Exercise instructions:
What you return should be each line of the data containing the string "agent".

⁂

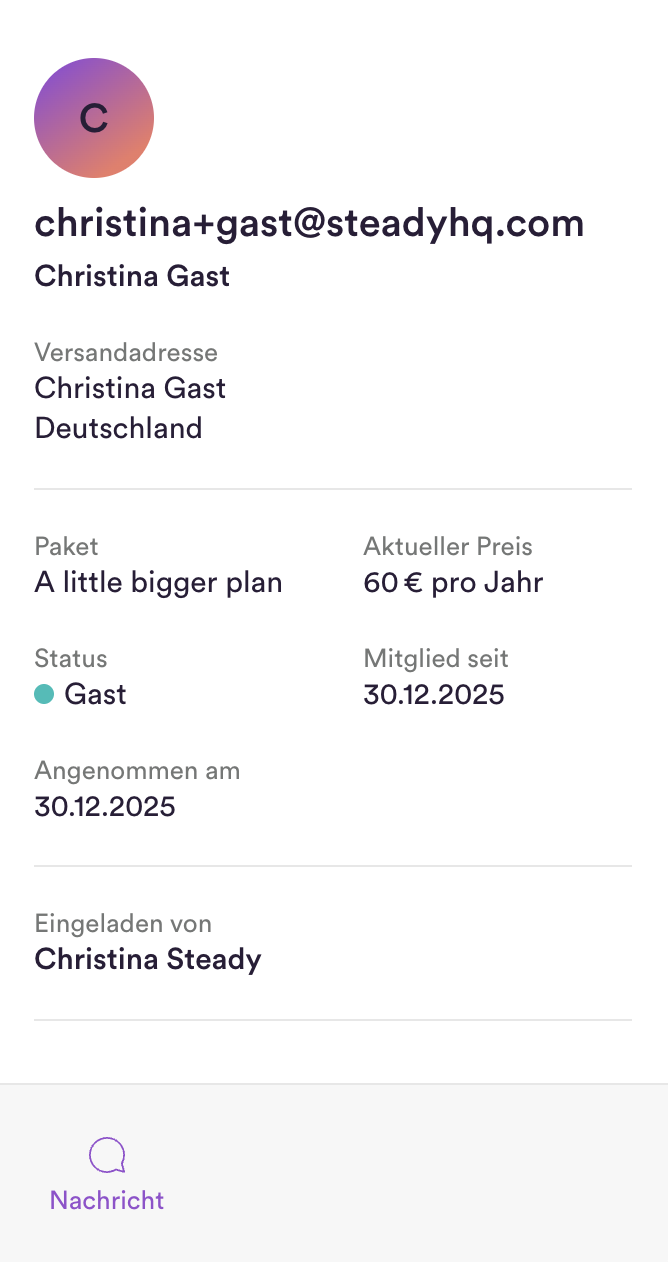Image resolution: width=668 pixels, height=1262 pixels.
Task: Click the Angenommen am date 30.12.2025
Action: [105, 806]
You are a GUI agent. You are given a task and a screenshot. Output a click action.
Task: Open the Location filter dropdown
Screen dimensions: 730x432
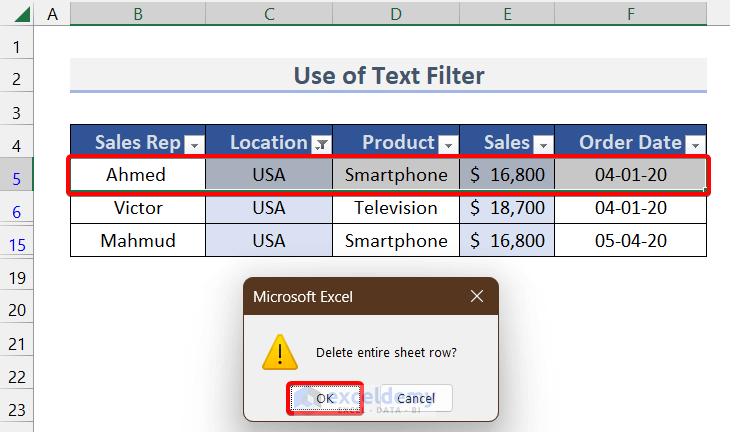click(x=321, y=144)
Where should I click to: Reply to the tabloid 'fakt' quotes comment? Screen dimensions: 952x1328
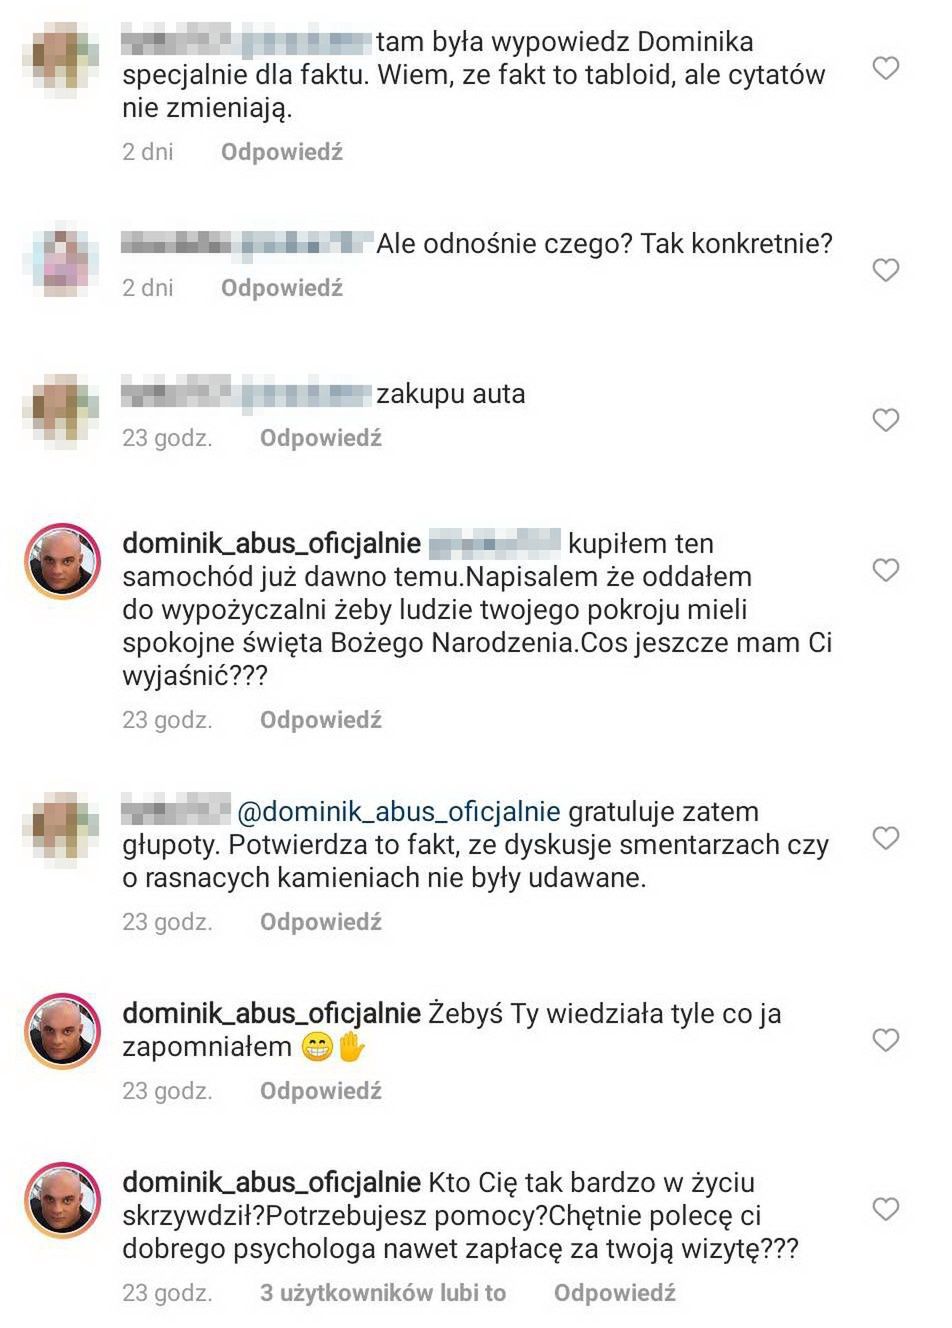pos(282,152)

⁂

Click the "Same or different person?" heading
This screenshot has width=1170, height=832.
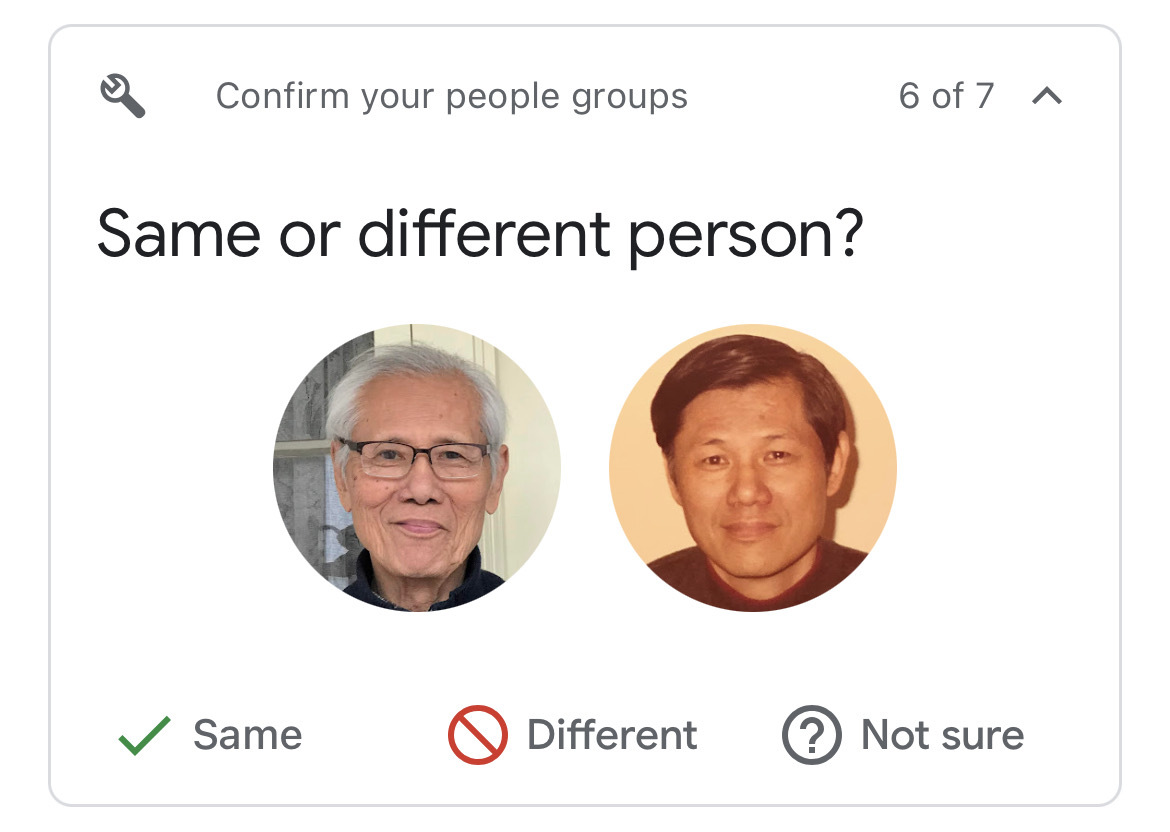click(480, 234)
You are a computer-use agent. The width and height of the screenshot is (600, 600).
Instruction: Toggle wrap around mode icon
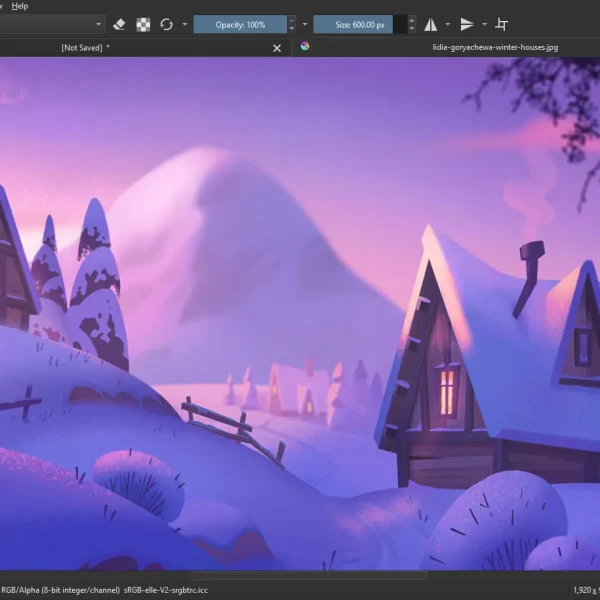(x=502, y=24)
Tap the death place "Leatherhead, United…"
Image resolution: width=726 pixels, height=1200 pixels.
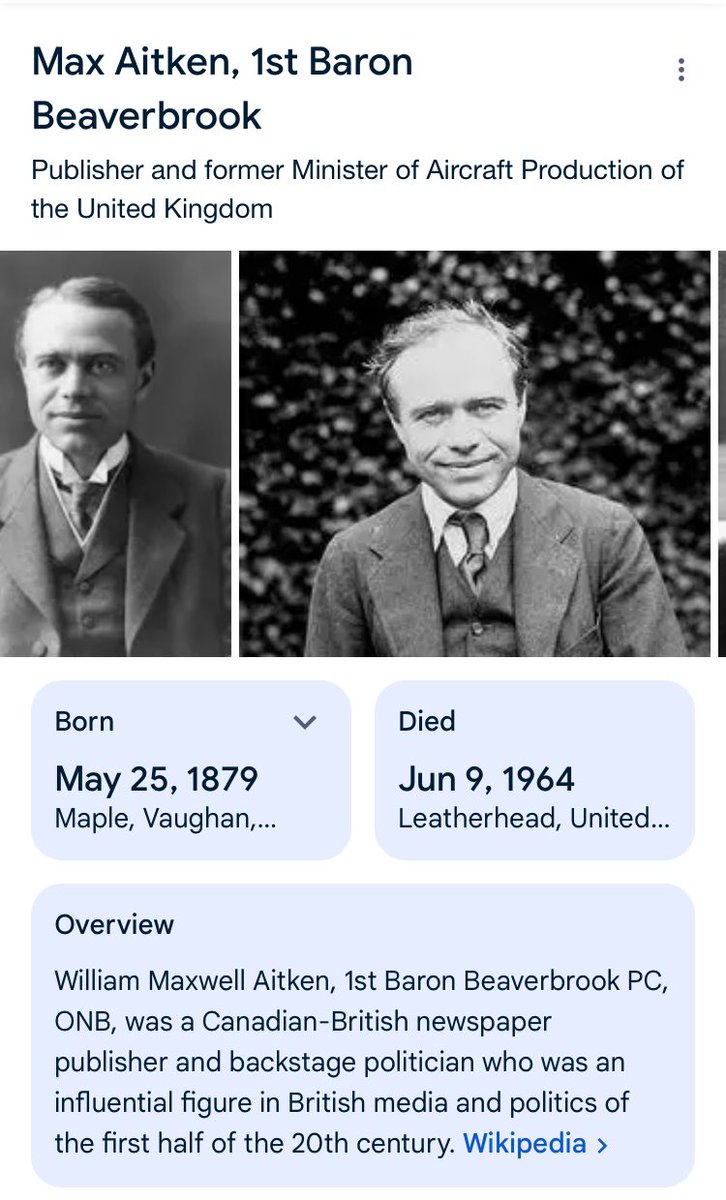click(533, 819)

⁂

Solution to the exercise:
You are a GUI agent. You are given a task and a screenshot. Output a click action.
You are a computer-use agent. The width and height of the screenshot is (600, 600).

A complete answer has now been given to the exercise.